C’est une drôle d’histoire que celle du pôle national des crimes sériels et non élucidés de Nanterre, dit « pôle cold cases », né subrepticement fin 2021 d’un amendement parlementaire puis d’un décret « express » de janvier 2022. Il a célébré son deuxième anniversaire jeudi 7 mars par une conférence de presse de Benjamin Deparis, président du tribunal, de Pascal Prache, procureur, et du Garde des sceaux Éric Dupond-Moretti. Après une visite des locaux avec remerciements publics aux magistrats (ce qui n’est pas franchement une habitude encore installée chez lui), le ministre a dit à la presse : « Je suis très heureux de ce pôle, qui est très important, car il sort un certain nombre de familles de l’obscurité où elles étaient plongées. »

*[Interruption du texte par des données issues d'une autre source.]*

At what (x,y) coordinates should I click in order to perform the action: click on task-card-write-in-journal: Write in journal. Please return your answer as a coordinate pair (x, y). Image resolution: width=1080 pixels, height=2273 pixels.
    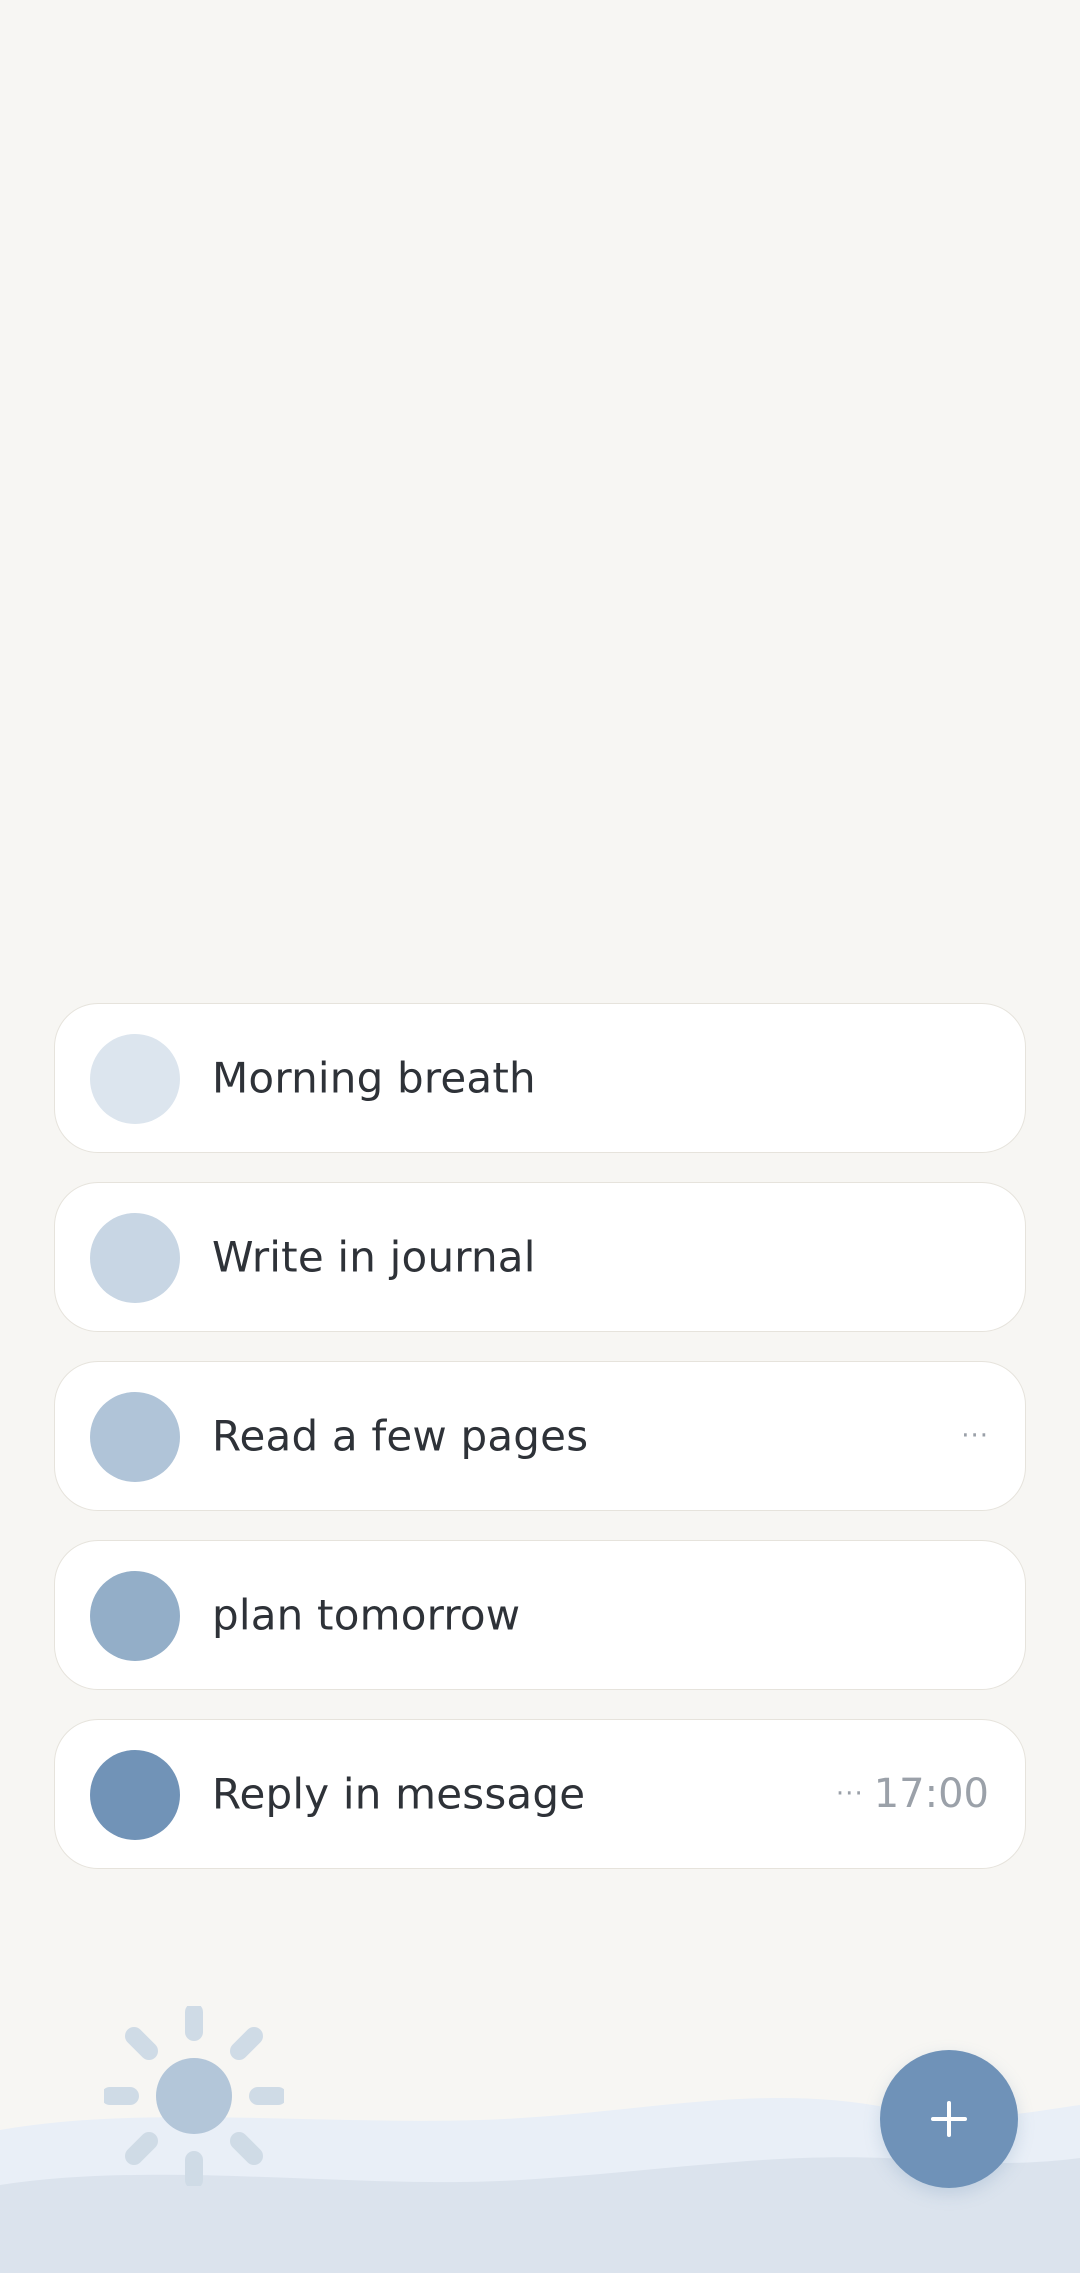
    Looking at the image, I should click on (540, 1257).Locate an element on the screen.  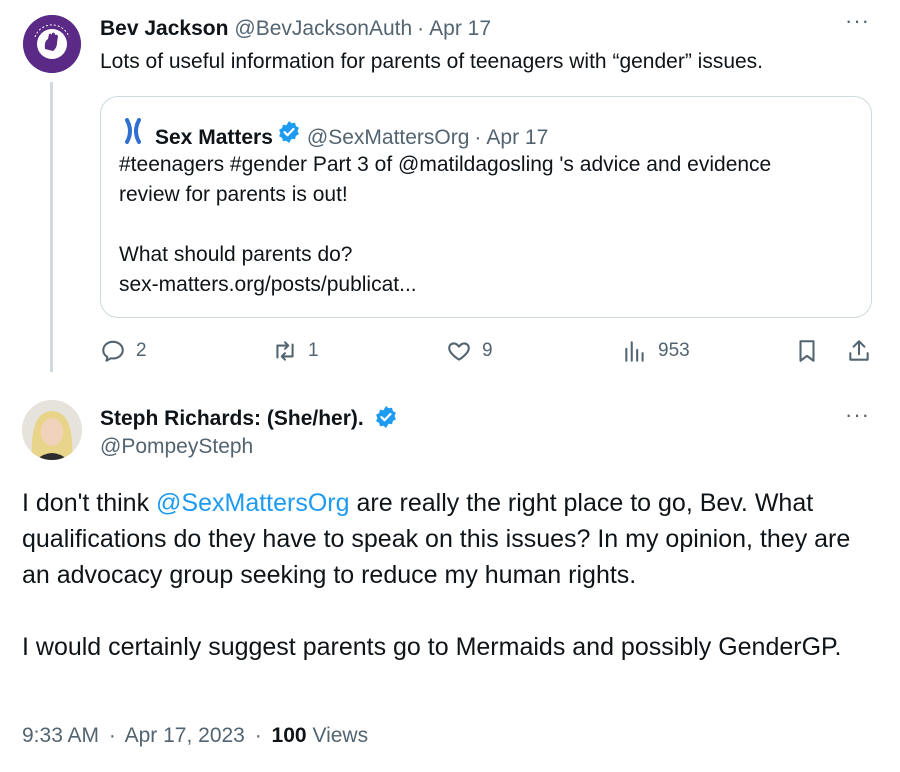
tweet-meta: 9:33 AM · Apr 17, 2023 · 100 Views is located at coordinates (195, 736).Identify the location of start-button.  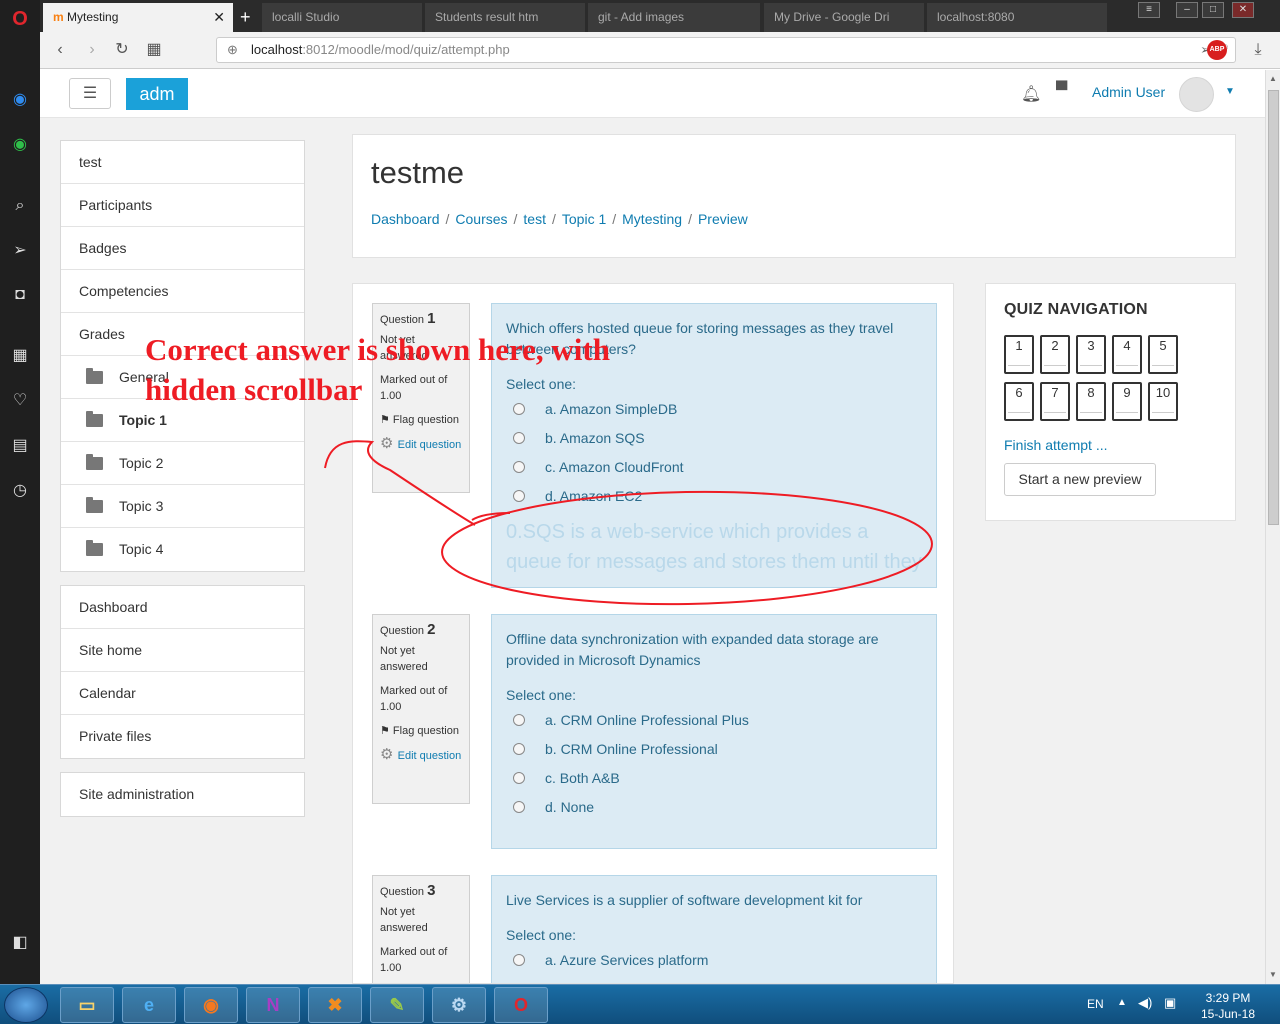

Installé au forceps par le ministère dans un tribunal déjà débordé, en tordant les bras des « huiles » locales plutôt réticentes, le pôle a commencé ses travaux en mars 2022 dans un climat de scepticisme, compte tenu de la forte impopularité d’Éric Dupond-Moretti, ex-ténor du barreau. Il était alors suspecté de vouloir faire un « coup » de communication sur un sujet à la mode pour faire oublier ses démêlés avec les syndicats de magistrats, qui le poursuivaient pour « prise illégale d’intérêts ». Malgré sa relaxe, l’ambiance ne s’est pas arrangée depuis. En revanche, le pôle a dans le même temps fait taire les grincheux. Les trois juges d’instruction et les deux magistrats du parquet ont en effet déjà élucidé plusieurs cas d’homicides ou de disparitions tombés dans l’oubli ou restés dans l’impasse pendant une éternité dans des services enquêteurs et des tribunaux de région. Sur 94 affaires reprises (dont 77 à l’instruction et 17 en enquête préliminaire sous conduite du parquet), cinq suspects ont été mis en examen dans cinq dossiers distincts et, dans un sixième cas, un corps a été mis au jour avec un suspect décédé, ont annoncé lors de leur conférence de presse le procureur et le président de Nanterre. De plus, il y a des pistes sérieuses dans d’autres dossiers. C’est déjà énorme pour quelques mois de travail, car les juges se sont installés très progressivement.
L’attente sociale est immense et ne pourra être totalement satisfaite.
Paradoxalement, ces victoires judiciaires risquent pourtant de mettre dans un grand embarras la place Vendôme, car il apparaît désormais très clairement que le sujet des « cold cases » est bien plus vaste que ce qu’on pensait.